PS 45 Abstract - Mapping the diversity of species interactions with niche and fitness differences

Jürg Spaak1, Oscar Godoy2 and Frederik De Laender1, (1)URBE, UNamur, Namur, Belgium, (2)INMAR, Universidad de Cadiz, Puerto Real, Spain
Background/Question/Methods:

Ecological communities are highly diverse. They contain multiple species that differ in their traits and their interaction configurations. This has resulted in large variety of ecological fields, e.g. terrestrial plant, marine and freshwater ecology, as the underlying mechanisms differ substantially between these communities. Each ecological community has its own particularities and therefore different methods and theories address such particularities. Yet we still lack methods grounded in ecological theory that allow comparing this apparently disconnected communities. Recent advancements in coexistence theory generalize its key concepts (niche and fitness differences) to more complex communities.
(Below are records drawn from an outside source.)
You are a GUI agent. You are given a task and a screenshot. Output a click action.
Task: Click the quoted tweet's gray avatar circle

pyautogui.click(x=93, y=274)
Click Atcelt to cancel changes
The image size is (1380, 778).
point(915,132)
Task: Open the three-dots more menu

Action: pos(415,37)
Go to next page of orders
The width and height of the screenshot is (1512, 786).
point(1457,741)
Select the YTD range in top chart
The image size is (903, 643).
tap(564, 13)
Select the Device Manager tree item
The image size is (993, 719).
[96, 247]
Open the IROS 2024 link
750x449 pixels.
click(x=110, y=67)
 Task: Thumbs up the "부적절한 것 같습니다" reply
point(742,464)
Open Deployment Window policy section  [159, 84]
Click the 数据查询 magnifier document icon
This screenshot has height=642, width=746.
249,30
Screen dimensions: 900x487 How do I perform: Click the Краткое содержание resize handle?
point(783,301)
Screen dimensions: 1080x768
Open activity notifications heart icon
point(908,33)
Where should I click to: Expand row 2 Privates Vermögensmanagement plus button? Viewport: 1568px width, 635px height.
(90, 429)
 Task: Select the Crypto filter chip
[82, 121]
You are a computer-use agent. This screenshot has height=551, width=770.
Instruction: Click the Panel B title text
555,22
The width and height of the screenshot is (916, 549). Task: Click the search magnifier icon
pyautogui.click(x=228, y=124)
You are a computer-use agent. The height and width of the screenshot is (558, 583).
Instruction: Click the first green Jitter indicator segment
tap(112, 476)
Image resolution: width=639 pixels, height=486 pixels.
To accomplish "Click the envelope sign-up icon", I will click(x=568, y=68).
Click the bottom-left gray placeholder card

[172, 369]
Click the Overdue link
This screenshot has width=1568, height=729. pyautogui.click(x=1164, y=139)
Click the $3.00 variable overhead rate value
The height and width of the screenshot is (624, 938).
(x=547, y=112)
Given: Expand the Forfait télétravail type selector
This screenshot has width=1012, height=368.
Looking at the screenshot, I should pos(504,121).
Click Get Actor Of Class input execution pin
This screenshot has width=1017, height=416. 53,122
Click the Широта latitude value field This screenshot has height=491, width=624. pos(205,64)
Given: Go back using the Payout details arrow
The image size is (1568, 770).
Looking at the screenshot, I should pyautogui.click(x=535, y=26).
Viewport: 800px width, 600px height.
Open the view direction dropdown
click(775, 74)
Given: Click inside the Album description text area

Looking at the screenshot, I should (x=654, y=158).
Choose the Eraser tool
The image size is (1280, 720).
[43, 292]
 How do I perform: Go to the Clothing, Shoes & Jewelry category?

We show here how these advancements can help to synthesize different fields of community ecology.

Results/Conclusions

We introduce the niche and fitness differences map (N-F map). We map species onto this map by their niche and fitness differences. The location of a species in this map gives insight into its high-level processes, such as positive or negative frequency dependence, facilitation, trophic interactions and persistence. This N-F map is independent of a specific model, it can therefore be used for community models with different underlying complexities and mechanisms (e.g. Lotka-Volterra, generalized Lotka-Volterra, Tillman resource competition, Ricker model). Importantly, the N-F map applies to different communities (terrestrial plants, marine or freshwater, food-webs) and different species interactions (e.g. resource competition, plant-pollinator interactions, trophic interactions). We apply this map to communities in which population dynamics are governed by different processes, but with the same underlying community structure (here three basal species and one consumer). We show that despite the differences in the underlying dynamics of the communities, the N-F map identifies the same high-level processes for the species. The N-F map can therefore serve as a common currency between different systems. We advocate using N-F mapping to synthesize the findings in different findings.